Hamburger gladiatorów

06:11


Mam nadzieję, że nie jesteście tak przejedzeni po Świętach, aby tematyka tego tekstu was zniechęciła.
Kojarzonego z USA smakołyku wcale nie wymyślono za oceanem, podobnie jak fast-foodów. Oba istniały już i cieszyły dużą popularnością w starożytnym  imperium rzymskim. Tak twierdzi prof.
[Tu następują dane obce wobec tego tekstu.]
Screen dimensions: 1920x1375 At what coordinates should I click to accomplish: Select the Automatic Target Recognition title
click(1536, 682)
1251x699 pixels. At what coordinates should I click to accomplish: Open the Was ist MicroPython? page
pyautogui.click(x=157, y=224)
Rosemary L.Moore wykładowczyni literatury i historii starożytnej Grecji i Rzymu na Uniwersytecie Iowa w artykule opublikowanym w styczniu br. w Daily Mail.
https://www.dailymail.co.uk/sciencetech/article-7925927/Ancient-Roman-cookbook-lists-recipe-burger-includes-salty-fish-sauce.html
 Wśród 468 przepisów spisanych przez amatora dobrej kuchni i sybarytę Marka Gawiusza zwanego Apicjuszem w księdze "O sztuce kulinarnej" z czasów Augusta i Tyberiusza znajduje się ten na isicia omentata. Jest to okrągły kotlecik z mielonego mięsa wołowego doprawiony owocami jałowca, orzeszkami pinii, winem i garum, popularnym, słonym sosem rybnym. Apicjusz radził, aby tak przyrządzone mięso podawać go w okrągłym pieczywie nasączonym białym winem.
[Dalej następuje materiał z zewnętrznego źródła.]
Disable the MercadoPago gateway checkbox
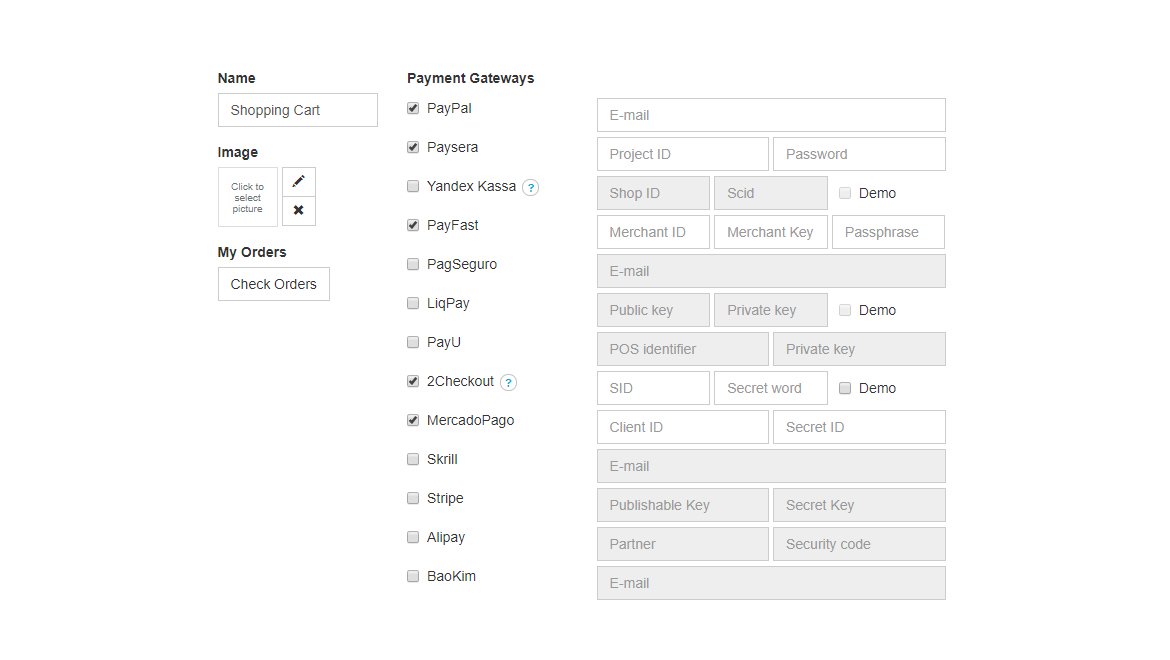tap(413, 420)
Z kolei poprzedniczkami fast-foodów i restauracji były Thermopolium, czyli dosłownie 'miejsce, gdzie sprzedawane jest (coś) ciepłego'. Sprzedawano w nich gotowe potrawy na wynos.


Zazwyczaj korzystali z nich ubodzy lub osoby nie mogące pozwolić sobie na własne kuchnie bądź gladiatorzy. Thermopolia zachowały się w Herkulanum i Pompejach. Wyróżniały je umieszczone na froncie pomieszczenia lady z okrągłymi otworami, w których trzymano gliniane wazy zawierające suchy pokarm (np orzechy).


Same lady wyłożone były wzorzystymi, kolorowymi marmurami bądź ich imitacją, a ściany lokali pokrywały barwne freski, co widzicie na moich zdjęciach z Pompejów. Oba pochodzą z Thermopolium należącego do niejakiego Vetutiusa Placidusa.